■ What you are asked to do:
Each entry needs to be repeated exactly, with nothing added or removed.

Provided data Start Marker

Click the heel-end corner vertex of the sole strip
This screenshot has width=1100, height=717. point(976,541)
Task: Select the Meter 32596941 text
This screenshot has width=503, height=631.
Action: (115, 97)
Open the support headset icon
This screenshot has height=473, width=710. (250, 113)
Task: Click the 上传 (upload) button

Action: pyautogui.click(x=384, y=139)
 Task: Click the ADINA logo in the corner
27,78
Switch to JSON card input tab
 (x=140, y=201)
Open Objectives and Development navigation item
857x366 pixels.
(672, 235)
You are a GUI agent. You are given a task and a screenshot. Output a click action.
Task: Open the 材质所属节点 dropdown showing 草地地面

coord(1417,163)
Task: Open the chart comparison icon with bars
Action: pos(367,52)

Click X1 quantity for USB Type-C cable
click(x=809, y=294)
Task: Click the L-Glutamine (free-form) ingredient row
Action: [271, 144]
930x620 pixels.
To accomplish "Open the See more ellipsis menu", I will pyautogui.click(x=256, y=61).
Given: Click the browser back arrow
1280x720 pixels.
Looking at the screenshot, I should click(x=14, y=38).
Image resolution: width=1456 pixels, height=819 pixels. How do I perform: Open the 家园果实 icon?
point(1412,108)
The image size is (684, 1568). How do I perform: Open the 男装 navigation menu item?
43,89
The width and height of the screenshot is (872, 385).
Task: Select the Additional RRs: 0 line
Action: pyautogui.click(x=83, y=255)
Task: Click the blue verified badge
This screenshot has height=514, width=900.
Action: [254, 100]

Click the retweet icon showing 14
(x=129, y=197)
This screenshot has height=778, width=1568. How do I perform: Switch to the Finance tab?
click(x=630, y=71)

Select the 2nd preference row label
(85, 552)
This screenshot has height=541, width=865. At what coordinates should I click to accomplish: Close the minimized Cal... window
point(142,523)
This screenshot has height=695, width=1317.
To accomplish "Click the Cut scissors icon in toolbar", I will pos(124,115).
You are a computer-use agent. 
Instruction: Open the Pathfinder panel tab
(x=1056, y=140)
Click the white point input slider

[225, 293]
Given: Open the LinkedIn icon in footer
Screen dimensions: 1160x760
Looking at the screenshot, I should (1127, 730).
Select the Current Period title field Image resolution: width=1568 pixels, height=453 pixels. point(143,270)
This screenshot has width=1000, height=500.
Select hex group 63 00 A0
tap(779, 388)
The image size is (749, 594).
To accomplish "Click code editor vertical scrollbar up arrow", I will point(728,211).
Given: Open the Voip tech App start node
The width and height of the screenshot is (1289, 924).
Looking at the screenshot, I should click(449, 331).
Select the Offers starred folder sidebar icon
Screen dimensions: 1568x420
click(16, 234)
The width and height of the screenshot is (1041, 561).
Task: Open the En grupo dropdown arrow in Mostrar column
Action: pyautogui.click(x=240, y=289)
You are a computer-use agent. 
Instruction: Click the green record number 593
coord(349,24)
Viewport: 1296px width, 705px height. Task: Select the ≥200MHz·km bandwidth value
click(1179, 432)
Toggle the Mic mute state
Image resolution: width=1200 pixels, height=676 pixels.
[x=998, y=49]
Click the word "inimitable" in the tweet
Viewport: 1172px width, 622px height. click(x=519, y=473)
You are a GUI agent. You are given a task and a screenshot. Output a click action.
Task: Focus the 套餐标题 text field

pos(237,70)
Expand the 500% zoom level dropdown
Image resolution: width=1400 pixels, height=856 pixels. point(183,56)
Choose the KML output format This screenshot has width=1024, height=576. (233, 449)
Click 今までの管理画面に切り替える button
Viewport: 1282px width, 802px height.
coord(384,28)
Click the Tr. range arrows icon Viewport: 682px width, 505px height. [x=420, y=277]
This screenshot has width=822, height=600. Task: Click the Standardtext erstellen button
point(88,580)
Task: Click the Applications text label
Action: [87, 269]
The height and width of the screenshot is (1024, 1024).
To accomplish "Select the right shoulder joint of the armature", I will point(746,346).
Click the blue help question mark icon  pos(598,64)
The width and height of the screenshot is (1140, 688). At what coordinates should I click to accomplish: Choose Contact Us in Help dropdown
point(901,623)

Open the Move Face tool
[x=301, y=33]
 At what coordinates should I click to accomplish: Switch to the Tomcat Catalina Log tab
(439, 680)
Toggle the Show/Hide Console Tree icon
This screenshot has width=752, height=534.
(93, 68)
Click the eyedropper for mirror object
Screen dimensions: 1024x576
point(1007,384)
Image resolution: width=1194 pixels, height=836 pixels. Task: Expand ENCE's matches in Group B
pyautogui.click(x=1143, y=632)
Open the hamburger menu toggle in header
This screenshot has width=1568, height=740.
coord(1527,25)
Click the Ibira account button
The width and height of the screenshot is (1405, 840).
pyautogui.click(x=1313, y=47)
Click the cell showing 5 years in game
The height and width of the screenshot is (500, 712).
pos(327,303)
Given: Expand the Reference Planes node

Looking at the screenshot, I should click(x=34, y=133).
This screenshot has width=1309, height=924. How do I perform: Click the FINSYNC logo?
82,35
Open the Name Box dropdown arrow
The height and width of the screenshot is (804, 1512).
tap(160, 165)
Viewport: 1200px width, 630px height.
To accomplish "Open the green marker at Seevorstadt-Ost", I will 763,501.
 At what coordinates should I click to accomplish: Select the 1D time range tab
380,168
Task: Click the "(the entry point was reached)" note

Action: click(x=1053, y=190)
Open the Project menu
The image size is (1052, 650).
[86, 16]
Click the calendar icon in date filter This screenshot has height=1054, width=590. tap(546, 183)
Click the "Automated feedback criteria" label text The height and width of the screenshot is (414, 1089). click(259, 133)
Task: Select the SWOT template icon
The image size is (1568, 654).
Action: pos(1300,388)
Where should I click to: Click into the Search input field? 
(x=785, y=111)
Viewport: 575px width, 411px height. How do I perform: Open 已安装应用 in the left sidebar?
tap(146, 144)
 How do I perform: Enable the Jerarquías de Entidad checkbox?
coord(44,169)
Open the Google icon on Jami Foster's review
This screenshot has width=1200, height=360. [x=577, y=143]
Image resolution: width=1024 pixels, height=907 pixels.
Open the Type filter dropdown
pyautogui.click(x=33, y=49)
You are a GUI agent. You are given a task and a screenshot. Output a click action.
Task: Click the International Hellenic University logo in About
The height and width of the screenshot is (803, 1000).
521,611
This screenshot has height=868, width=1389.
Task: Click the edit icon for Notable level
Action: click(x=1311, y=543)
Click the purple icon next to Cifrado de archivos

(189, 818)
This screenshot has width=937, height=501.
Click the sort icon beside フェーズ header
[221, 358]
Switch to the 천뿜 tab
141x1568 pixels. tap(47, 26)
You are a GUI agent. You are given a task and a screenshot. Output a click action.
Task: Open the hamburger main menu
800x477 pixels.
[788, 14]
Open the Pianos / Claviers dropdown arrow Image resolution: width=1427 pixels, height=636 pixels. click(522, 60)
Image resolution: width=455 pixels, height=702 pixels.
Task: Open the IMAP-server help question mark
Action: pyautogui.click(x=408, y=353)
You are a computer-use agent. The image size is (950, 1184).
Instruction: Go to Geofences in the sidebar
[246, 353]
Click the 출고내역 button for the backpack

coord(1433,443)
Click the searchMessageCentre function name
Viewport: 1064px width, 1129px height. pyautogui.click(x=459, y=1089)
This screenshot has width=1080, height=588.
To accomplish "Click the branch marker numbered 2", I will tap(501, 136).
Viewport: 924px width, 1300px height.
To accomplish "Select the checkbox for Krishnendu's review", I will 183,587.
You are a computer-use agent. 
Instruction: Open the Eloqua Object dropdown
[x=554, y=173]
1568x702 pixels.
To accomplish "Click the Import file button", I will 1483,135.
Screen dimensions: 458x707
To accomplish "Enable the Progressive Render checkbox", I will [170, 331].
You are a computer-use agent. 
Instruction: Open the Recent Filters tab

Provided data End Marker

■ Response box:
Click the heel-end corner vertex of the sole strip
This screenshot has width=1100, height=717. point(976,541)
Task: Select the Meter 32596941 text
This screenshot has width=503, height=631.
Action: (115, 97)
Open the support headset icon
This screenshot has height=473, width=710. (250, 113)
Task: Click the 上传 (upload) button

Action: pyautogui.click(x=384, y=139)
 Task: Click the ADINA logo in the corner
27,78
Switch to JSON card input tab
 (x=140, y=201)
Open Objectives and Development navigation item
857x366 pixels.
(672, 235)
You are a GUI agent. You are given a task and a screenshot. Output a click action.
Task: Open the 材质所属节点 dropdown showing 草地地面

coord(1417,163)
Task: Open the chart comparison icon with bars
Action: pos(367,52)

Click X1 quantity for USB Type-C cable
click(x=809, y=294)
Task: Click the L-Glutamine (free-form) ingredient row
Action: [271, 144]
930x620 pixels.
To accomplish "Open the See more ellipsis menu", I will pyautogui.click(x=256, y=61).
Given: Click the browser back arrow
1280x720 pixels.
Looking at the screenshot, I should click(x=14, y=38).
Image resolution: width=1456 pixels, height=819 pixels. How do I perform: Open the 家园果实 icon?
point(1412,108)
The image size is (684, 1568). How do I perform: Open the 男装 navigation menu item?
43,89
The width and height of the screenshot is (872, 385).
Task: Select the Additional RRs: 0 line
Action: pyautogui.click(x=83, y=255)
Task: Click the blue verified badge
This screenshot has height=514, width=900.
Action: [254, 100]

Click the retweet icon showing 14
(x=129, y=197)
This screenshot has height=778, width=1568. How do I perform: Switch to the Finance tab?
click(x=630, y=71)

Select the 2nd preference row label
(85, 552)
This screenshot has height=541, width=865. At what coordinates should I click to accomplish: Close the minimized Cal... window
point(142,523)
This screenshot has height=695, width=1317.
To accomplish "Click the Cut scissors icon in toolbar", I will pos(124,115).
You are a computer-use agent. 
Instruction: Open the Pathfinder panel tab
(x=1056, y=140)
Click the white point input slider

[225, 293]
Given: Open the LinkedIn icon in footer
Screen dimensions: 1160x760
Looking at the screenshot, I should (1127, 730).
Select the Current Period title field Image resolution: width=1568 pixels, height=453 pixels. point(143,270)
This screenshot has width=1000, height=500.
Select hex group 63 00 A0
tap(779, 388)
The image size is (749, 594).
To accomplish "Click code editor vertical scrollbar up arrow", I will point(728,211).
Given: Open the Voip tech App start node
The width and height of the screenshot is (1289, 924).
Looking at the screenshot, I should click(449, 331).
Select the Offers starred folder sidebar icon
Screen dimensions: 1568x420
click(16, 234)
The width and height of the screenshot is (1041, 561).
Task: Open the En grupo dropdown arrow in Mostrar column
Action: pyautogui.click(x=240, y=289)
You are a computer-use agent. 
Instruction: Click the green record number 593
coord(349,24)
Viewport: 1296px width, 705px height. Task: Select the ≥200MHz·km bandwidth value
click(1179, 432)
Toggle the Mic mute state
Image resolution: width=1200 pixels, height=676 pixels.
[x=998, y=49]
Click the word "inimitable" in the tweet
Viewport: 1172px width, 622px height. click(x=519, y=473)
You are a GUI agent. You are given a task and a screenshot. Output a click action.
Task: Focus the 套餐标题 text field

pos(237,70)
Expand the 500% zoom level dropdown
Image resolution: width=1400 pixels, height=856 pixels. point(183,56)
Choose the KML output format This screenshot has width=1024, height=576. (233, 449)
Click 今までの管理画面に切り替える button
Viewport: 1282px width, 802px height.
coord(384,28)
Click the Tr. range arrows icon Viewport: 682px width, 505px height. [x=420, y=277]
This screenshot has width=822, height=600. Task: Click the Standardtext erstellen button
point(88,580)
Task: Click the Applications text label
Action: [87, 269]
The height and width of the screenshot is (1024, 1024).
To accomplish "Select the right shoulder joint of the armature", I will point(746,346).
Click the blue help question mark icon  pos(598,64)
The width and height of the screenshot is (1140, 688). At what coordinates should I click to accomplish: Choose Contact Us in Help dropdown
point(901,623)

Open the Move Face tool
[x=301, y=33]
 At what coordinates should I click to accomplish: Switch to the Tomcat Catalina Log tab
(439, 680)
Toggle the Show/Hide Console Tree icon
This screenshot has width=752, height=534.
(93, 68)
Click the eyedropper for mirror object
Screen dimensions: 1024x576
point(1007,384)
Image resolution: width=1194 pixels, height=836 pixels. Task: Expand ENCE's matches in Group B
pyautogui.click(x=1143, y=632)
Open the hamburger menu toggle in header
This screenshot has width=1568, height=740.
coord(1527,25)
Click the Ibira account button
The width and height of the screenshot is (1405, 840).
pyautogui.click(x=1313, y=47)
Click the cell showing 5 years in game
The height and width of the screenshot is (500, 712).
pos(327,303)
Given: Expand the Reference Planes node

Looking at the screenshot, I should click(x=34, y=133).
This screenshot has width=1309, height=924. How do I perform: Click the FINSYNC logo?
82,35
Open the Name Box dropdown arrow
The height and width of the screenshot is (804, 1512).
tap(160, 165)
Viewport: 1200px width, 630px height.
To accomplish "Open the green marker at Seevorstadt-Ost", I will 763,501.
 At what coordinates should I click to accomplish: Select the 1D time range tab
380,168
Task: Click the "(the entry point was reached)" note

Action: click(x=1053, y=190)
Open the Project menu
The image size is (1052, 650).
[86, 16]
Click the calendar icon in date filter This screenshot has height=1054, width=590. tap(546, 183)
Click the "Automated feedback criteria" label text The height and width of the screenshot is (414, 1089). click(259, 133)
Task: Select the SWOT template icon
The image size is (1568, 654).
Action: pos(1300,388)
Where should I click to: Click into the Search input field? 
(x=785, y=111)
Viewport: 575px width, 411px height. How do I perform: Open 已安装应用 in the left sidebar?
tap(146, 144)
 How do I perform: Enable the Jerarquías de Entidad checkbox?
coord(44,169)
Open the Google icon on Jami Foster's review
This screenshot has width=1200, height=360. [x=577, y=143]
Image resolution: width=1024 pixels, height=907 pixels.
Open the Type filter dropdown
pyautogui.click(x=33, y=49)
You are a GUI agent. You are given a task and a screenshot. Output a click action.
Task: Click the International Hellenic University logo in About
The height and width of the screenshot is (803, 1000).
521,611
This screenshot has height=868, width=1389.
Task: Click the edit icon for Notable level
Action: click(x=1311, y=543)
Click the purple icon next to Cifrado de archivos

(189, 818)
This screenshot has width=937, height=501.
Click the sort icon beside フェーズ header
[221, 358]
Switch to the 천뿜 tab
141x1568 pixels. tap(47, 26)
You are a GUI agent. You are given a task and a screenshot. Output a click action.
Task: Open the hamburger main menu
800x477 pixels.
[788, 14]
Open the Pianos / Claviers dropdown arrow Image resolution: width=1427 pixels, height=636 pixels. click(522, 60)
Image resolution: width=455 pixels, height=702 pixels.
Task: Open the IMAP-server help question mark
Action: pyautogui.click(x=408, y=353)
You are a computer-use agent. The image size is (950, 1184).
Instruction: Go to Geofences in the sidebar
[246, 353]
Click the 출고내역 button for the backpack

coord(1433,443)
Click the searchMessageCentre function name
Viewport: 1064px width, 1129px height. pyautogui.click(x=459, y=1089)
This screenshot has width=1080, height=588.
To accomplish "Click the branch marker numbered 2", I will tap(501, 136).
Viewport: 924px width, 1300px height.
To accomplish "Select the checkbox for Krishnendu's review", I will 183,587.
You are a computer-use agent. 
Instruction: Open the Eloqua Object dropdown
[x=554, y=173]
1568x702 pixels.
To accomplish "Click the Import file button", I will 1483,135.
Screen dimensions: 458x707
To accomplish "Enable the Progressive Render checkbox", I will [170, 331].
You are a computer-use agent. 
Instruction: Open the Recent Filters tab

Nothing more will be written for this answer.